# Average Lyft Rating in your area?



## Trafficat (Dec 19, 2016)

In my area it says that the average Lyft driver rating is 4.80

It seems a hard average to meet and I question whether it is the true average or whether Lyft just makes it up to make you try and achieve it.

What is the average Lyft driver rating in your area? And are you above or below it?


----------



## Certain Judgment (Dec 2, 2016)

Trafficat said:


> In my area it says that the average Lyft driver rating is 4.80
> 
> It seems a hard average to meet and I question whether it is the true average or whether Lyft just makes it up to make you try and achieve it.
> 
> What is the average Lyft driver rating in your area? And are you above or below it?

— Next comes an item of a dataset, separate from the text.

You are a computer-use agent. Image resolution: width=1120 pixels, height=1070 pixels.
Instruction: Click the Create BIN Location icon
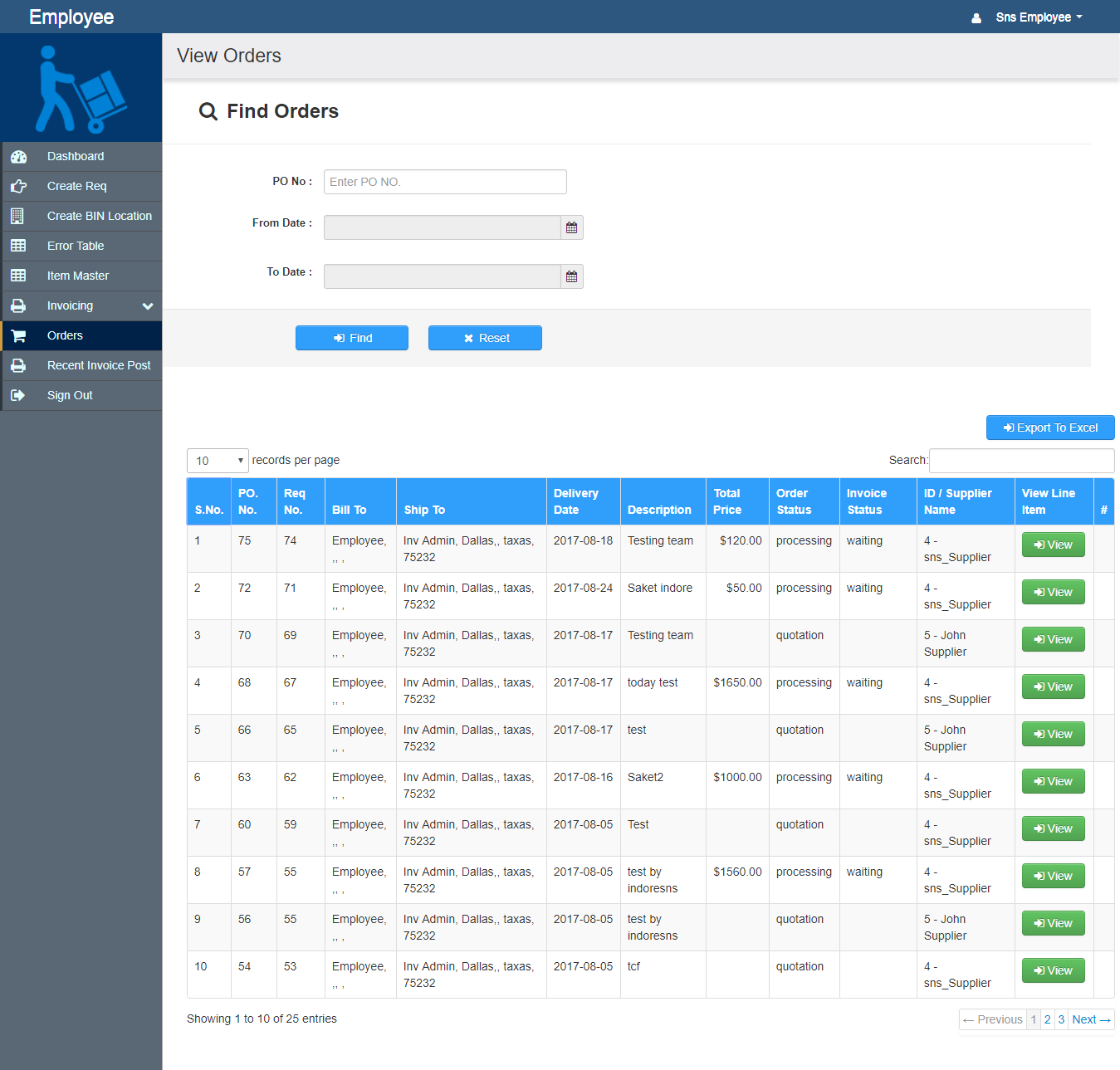(x=18, y=216)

That's what it says in my area is well. As late as November of last year it said the average was 4.86 but then it started saying 4.80. I don't know if that's the true average or Lyft's own ever decreasing standards.

As of last night my rating is at a 4.83. It has been as low as a 4.78 and as high as a 4.95.


----------



## RideshareSpectrum (May 12, 2017)

I figured it was 4.8 across the board if even true. 
4.98 currently.


----------



## uberebu (Jan 13, 2017)

4.91 today. Floats between there and 5. 

An extremely clean and odor neutral car covers a multitude of driving sins.


----------



## RideshareSpectrum (May 12, 2017)

uberebu said:


> 4.91 today. Floats between there and 5.
> 
> An extremely clean and odor neutral car covers a multitude of driving sins.


I could not agree more. Keep it spotless with a unique and inviting scent that reminds 'em of childhood. Relaxes em and opens up the ride for good conversation or comfortable silence while PAX naps.


----------



## Lady Driver LBC (May 15, 2017)

It's 4.8 in my market (Los Angeles). I'm currently at 4.97.


----------



## Trump Economics (Jul 29, 2015)

Trafficat said:


> In my area it says that the average Lyft driver rating is 4.80
> 
> It seems a hard average to meet and I question whether it is the true average or whether Lyft just makes it up to make you try and achieve it.
> 
> What is the average Lyft driver rating in your area? And are you above or below it?


And to everyone replying to this post, tell me you haven't mostly seen an increase in your rating as the service continues to go down the crapper. For a lot of passengers, I feel like they're rating us well because they're like, "Well, I didn't get assaulted, and they picked me up. Yay! Five-Stars!"


----------